# Anyone ever make a homemade Winch?



## czar800 (Jan 15, 2008)

I have been thinking about making a homemade winch from a old truck transmission & rear end. Any one with pictures of a homemade Winch out there?


----------



## LNG24 (Jan 15, 2008)

How BIG of a winch are you talking about? Have you seen one you are trying to copy?


----------



## czar800 (Jan 15, 2008)

LNG24 said:


> How BIG of a winch are you talking about? Have you seen one you are trying to copy?
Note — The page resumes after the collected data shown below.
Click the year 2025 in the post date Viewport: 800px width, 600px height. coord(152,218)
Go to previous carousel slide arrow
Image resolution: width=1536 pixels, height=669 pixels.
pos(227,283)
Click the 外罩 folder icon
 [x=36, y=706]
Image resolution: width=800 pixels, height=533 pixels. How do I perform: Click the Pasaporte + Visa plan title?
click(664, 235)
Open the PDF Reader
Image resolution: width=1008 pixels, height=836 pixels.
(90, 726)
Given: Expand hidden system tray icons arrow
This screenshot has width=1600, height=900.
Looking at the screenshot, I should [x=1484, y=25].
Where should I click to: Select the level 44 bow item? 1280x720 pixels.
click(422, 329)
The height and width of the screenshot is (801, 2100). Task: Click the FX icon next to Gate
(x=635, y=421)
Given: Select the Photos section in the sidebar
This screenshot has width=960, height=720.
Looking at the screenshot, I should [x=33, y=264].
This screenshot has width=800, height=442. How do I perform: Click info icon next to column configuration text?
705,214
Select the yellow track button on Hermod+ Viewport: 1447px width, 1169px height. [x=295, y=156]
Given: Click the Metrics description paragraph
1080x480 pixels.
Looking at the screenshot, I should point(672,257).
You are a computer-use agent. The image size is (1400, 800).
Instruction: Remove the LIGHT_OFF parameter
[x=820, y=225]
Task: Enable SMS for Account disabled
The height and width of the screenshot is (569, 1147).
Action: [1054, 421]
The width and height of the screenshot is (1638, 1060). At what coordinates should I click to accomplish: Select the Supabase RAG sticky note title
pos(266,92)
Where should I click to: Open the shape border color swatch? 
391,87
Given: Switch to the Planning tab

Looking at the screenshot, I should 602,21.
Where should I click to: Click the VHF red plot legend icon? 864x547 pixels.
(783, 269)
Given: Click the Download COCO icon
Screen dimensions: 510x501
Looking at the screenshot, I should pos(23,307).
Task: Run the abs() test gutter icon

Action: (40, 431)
I want to pull tree tops out and the hills are steep the logging Co. used a Cat D4 with a winch. No i have never seen what I planning on doing I will try to get a drawing posted later.


----------



## Adkpk (Jan 15, 2008)

Sounds ambitious, interesting.


----------



## Mike Van (Jan 15, 2008)

What do you plan to mount it on & power it with?


----------



## czar800 (Jan 15, 2008)

Hear it is lol!! View attachment 62893


----------



## czar800 (Jan 15, 2008)

I have all so thought about using a hyd. motor in place of the P.T.O


----------



## LNG24 (Jan 15, 2008)

I would think a simple Ramsey or Warn winch would be much easier and more reliable. I can't imagine how big of a tree you would pull out that a Truck mounted winch could not handle. Just use a skidding cone and some cable, no? But then again, I am a newbee to all of this, but mu quad seem to be working real good. I cut off all the branches and pull out what I want.


----------



## czar800 (Jan 15, 2008)

Hear is a crude drawing with a transmission and a Hydraulic motor for power. View attachment 62911


----------



## habanero (Jan 16, 2008)

Dad had a homemade winch on his flatbed straight truck for years. It was powered by an old starter of some sort (it may have been a 24 volt starter he was running on 12, I'm not sure). I'm not sure what kind of transmission it had on it, but it had 3 forward gears and a reverse. I'd guess it was some kind of garden tractor transmission, as it wasn't terribly big. The biggest load I ever saw it pull onto the truck was an oak trunk measuring almost 5 feet in diameter by maybe 8 ft long. 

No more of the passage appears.